One last complaint I have is that there are depictions of cartoon-style violence with real characters that I found uncomfortable to watch. Parents of impressionable young children should be particularly aware that there are several acts involving Azrael. I would hate for someone to find out the hard way that their child came home and tried to do those things to the family’s cat. If you’re uncomfortable with little Johnny and little Susie watching Wile E. Coyote fall off a cliff repeatedly, you may not want to take them to see The Smurfs.
When I asked the little girl sitting behind me whether she enjoyed it, she smiled and said, “Yes.” I got the same enthused response when I asked if she laughed, and whether she thought other little girls her age would like it.
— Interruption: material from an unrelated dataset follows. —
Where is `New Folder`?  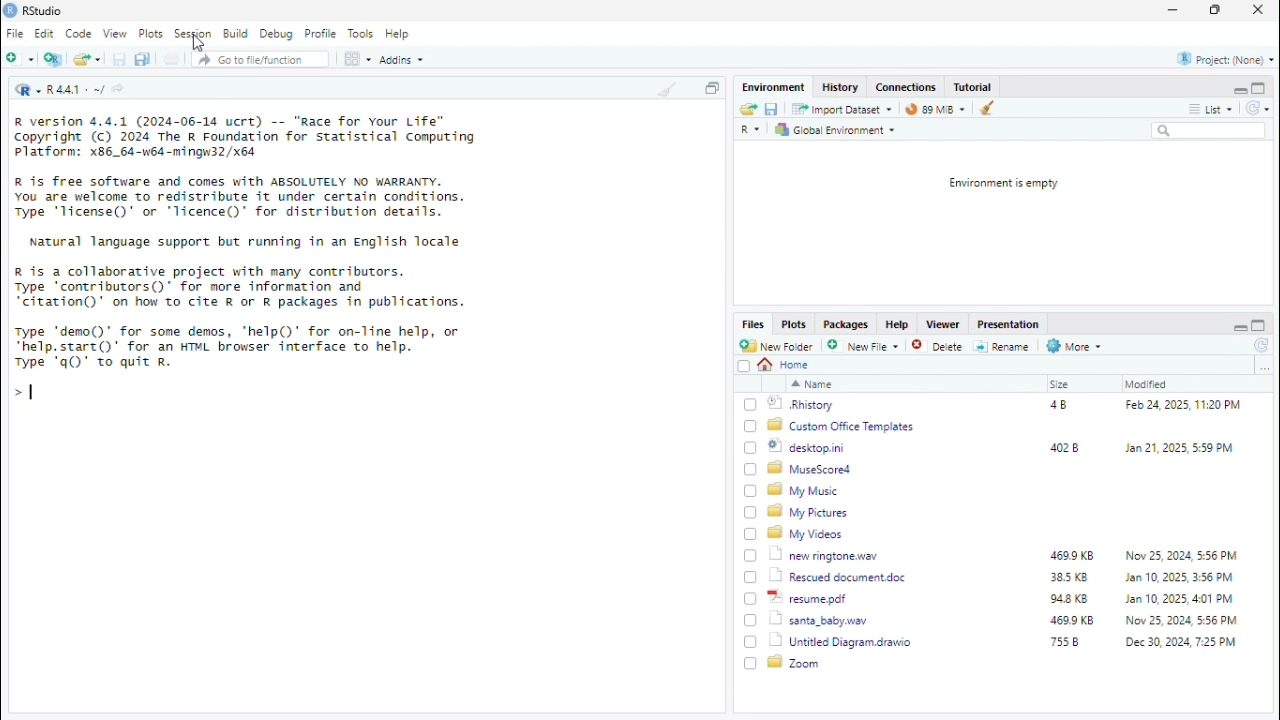
New Folder is located at coordinates (778, 346).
She seemed to know what she was talking about.
Your children aren’t going to really learn any values from The Smurfs, but if you’re comfortable with spending the time and money to indulge in some vapid humor-driven fun, it may be a more palatable offering at the theater than the rest of the offerings which skew toward older audiences demanding darker content.
For those wanting to know whether to see the 2D or 3D release, I actually recommend the 3D, because The Smurfs feels like an exhibition for that format. As previously mentioned, there’s something happening during every other scene that involves large action set pieces heavily reliant on 3D. I suspect that 2D audiences will be far less wowed by the action sequences, as they were clearly staged to be presented in 3D.
The Smurfs is currently ranked #962 out of 1,052 movies on my Flickchart.